→ **Try it**
Exactly the lines from the one with "Rockford Fosgate (85, 1332)" through the last line of the listing must be given again.

→ **The records**
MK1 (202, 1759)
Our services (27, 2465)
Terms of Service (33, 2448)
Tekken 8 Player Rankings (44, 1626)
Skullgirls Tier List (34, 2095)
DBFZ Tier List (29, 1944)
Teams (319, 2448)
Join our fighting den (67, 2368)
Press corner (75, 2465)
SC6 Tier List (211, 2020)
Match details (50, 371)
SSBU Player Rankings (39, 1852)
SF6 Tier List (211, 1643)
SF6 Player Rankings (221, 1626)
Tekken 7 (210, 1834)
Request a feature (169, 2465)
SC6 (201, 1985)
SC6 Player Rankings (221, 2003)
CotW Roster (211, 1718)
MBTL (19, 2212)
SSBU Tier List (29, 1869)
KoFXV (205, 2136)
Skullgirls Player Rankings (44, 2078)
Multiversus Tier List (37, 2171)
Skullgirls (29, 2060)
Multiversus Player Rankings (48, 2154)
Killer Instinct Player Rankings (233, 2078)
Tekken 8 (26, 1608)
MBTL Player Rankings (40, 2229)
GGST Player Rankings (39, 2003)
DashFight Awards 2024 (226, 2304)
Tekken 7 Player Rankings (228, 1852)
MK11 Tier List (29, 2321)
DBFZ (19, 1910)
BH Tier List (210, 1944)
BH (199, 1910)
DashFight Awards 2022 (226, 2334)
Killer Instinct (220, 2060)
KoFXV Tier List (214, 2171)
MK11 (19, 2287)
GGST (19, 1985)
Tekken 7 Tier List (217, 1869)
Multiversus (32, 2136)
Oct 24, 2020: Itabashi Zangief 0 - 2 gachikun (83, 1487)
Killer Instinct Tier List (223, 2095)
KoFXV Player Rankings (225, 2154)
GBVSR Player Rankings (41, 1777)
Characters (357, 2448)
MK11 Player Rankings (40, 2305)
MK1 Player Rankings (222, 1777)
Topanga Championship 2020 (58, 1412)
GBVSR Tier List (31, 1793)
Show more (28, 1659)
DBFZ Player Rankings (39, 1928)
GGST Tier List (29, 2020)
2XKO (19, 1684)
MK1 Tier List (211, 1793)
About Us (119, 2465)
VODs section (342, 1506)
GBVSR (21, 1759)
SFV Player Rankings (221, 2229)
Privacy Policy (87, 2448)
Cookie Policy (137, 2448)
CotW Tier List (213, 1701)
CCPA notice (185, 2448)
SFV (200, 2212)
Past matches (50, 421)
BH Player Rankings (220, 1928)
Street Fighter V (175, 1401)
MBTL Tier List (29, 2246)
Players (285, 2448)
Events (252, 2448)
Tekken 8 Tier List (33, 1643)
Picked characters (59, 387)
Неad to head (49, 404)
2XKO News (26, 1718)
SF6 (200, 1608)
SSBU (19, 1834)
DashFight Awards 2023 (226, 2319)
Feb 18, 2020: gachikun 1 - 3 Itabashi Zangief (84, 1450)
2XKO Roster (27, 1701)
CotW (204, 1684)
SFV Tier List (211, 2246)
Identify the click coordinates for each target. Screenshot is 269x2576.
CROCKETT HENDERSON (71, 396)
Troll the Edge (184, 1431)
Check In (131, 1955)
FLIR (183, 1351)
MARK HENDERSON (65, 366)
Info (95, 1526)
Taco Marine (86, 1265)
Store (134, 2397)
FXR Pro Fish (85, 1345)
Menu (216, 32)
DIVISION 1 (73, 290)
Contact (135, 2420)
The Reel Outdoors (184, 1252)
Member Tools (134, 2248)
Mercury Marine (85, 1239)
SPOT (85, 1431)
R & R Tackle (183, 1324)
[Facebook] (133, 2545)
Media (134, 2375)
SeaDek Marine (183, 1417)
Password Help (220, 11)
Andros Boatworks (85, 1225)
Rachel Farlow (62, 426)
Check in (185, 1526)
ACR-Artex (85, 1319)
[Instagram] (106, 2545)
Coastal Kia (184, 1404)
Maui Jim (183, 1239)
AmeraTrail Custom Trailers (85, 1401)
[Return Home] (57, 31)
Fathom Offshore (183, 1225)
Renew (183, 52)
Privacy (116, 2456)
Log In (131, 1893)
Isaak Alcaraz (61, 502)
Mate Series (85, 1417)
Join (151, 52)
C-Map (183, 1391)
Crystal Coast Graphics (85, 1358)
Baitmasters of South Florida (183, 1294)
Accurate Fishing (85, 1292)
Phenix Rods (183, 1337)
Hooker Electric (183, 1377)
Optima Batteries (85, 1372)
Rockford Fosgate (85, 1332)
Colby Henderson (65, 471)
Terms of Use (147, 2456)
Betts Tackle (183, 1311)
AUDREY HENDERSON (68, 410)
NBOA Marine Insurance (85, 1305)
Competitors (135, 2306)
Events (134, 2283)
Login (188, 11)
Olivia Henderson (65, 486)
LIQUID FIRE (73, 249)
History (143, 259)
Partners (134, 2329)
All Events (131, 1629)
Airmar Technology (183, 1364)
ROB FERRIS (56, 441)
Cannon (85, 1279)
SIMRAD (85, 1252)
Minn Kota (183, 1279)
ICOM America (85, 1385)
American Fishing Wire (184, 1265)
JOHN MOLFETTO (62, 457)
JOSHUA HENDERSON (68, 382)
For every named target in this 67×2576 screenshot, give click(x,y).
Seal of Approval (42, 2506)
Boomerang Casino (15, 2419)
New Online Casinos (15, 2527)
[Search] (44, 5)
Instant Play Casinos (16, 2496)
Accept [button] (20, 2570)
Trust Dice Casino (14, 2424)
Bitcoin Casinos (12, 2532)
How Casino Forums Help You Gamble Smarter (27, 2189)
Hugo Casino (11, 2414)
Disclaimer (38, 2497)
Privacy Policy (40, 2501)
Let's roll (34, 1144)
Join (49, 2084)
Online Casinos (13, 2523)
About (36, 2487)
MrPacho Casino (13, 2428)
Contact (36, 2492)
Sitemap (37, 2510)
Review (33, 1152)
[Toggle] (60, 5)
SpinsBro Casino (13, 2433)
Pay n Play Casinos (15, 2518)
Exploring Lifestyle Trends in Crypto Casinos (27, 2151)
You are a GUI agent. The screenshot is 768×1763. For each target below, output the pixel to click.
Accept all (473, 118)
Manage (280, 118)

→ **Task result**
Rockford Fosgate (85, 1332)
Colby Henderson (65, 471)
Terms of Use (147, 2456)
Betts Tackle (183, 1311)
AUDREY HENDERSON (68, 410)
NBOA Marine Insurance (85, 1305)
Competitors (135, 2306)
Events (134, 2283)
Login (188, 11)
Olivia Henderson (65, 486)
LIQUID FIRE (73, 249)
History (143, 259)
Partners (134, 2329)
All Events (131, 1629)
Airmar Technology (183, 1364)
ROB FERRIS (56, 441)
Cannon (85, 1279)
SIMRAD (85, 1252)
Minn Kota (183, 1279)
ICOM America (85, 1385)
American Fishing Wire (184, 1265)
JOHN MOLFETTO (62, 457)
JOSHUA HENDERSON (68, 382)
For every named target in this 67×2576 screenshot, give click(x,y).
Seal of Approval (42, 2506)
Boomerang Casino (15, 2419)
New Online Casinos (15, 2527)
[Search] (44, 5)
Instant Play Casinos (16, 2496)
Accept [button] (20, 2570)
Trust Dice Casino (14, 2424)
Bitcoin Casinos (12, 2532)
How Casino Forums Help You Gamble Smarter (27, 2189)
Hugo Casino (11, 2414)
Disclaimer (38, 2497)
Privacy Policy (40, 2501)
Let's roll (34, 1144)
Join (49, 2084)
Online Casinos (13, 2523)
About (36, 2487)
MrPacho Casino (13, 2428)
Contact (36, 2492)
Sitemap (37, 2510)
Review (33, 1152)
[Toggle] (60, 5)
SpinsBro Casino (13, 2433)
Pay n Play Casinos (15, 2518)
Exploring Lifestyle Trends in Crypto Casinos (27, 2151)
You are a GUI agent. The screenshot is 768×1763. For each target below, output the pixel to click.
Accept all (473, 118)
Manage (280, 118)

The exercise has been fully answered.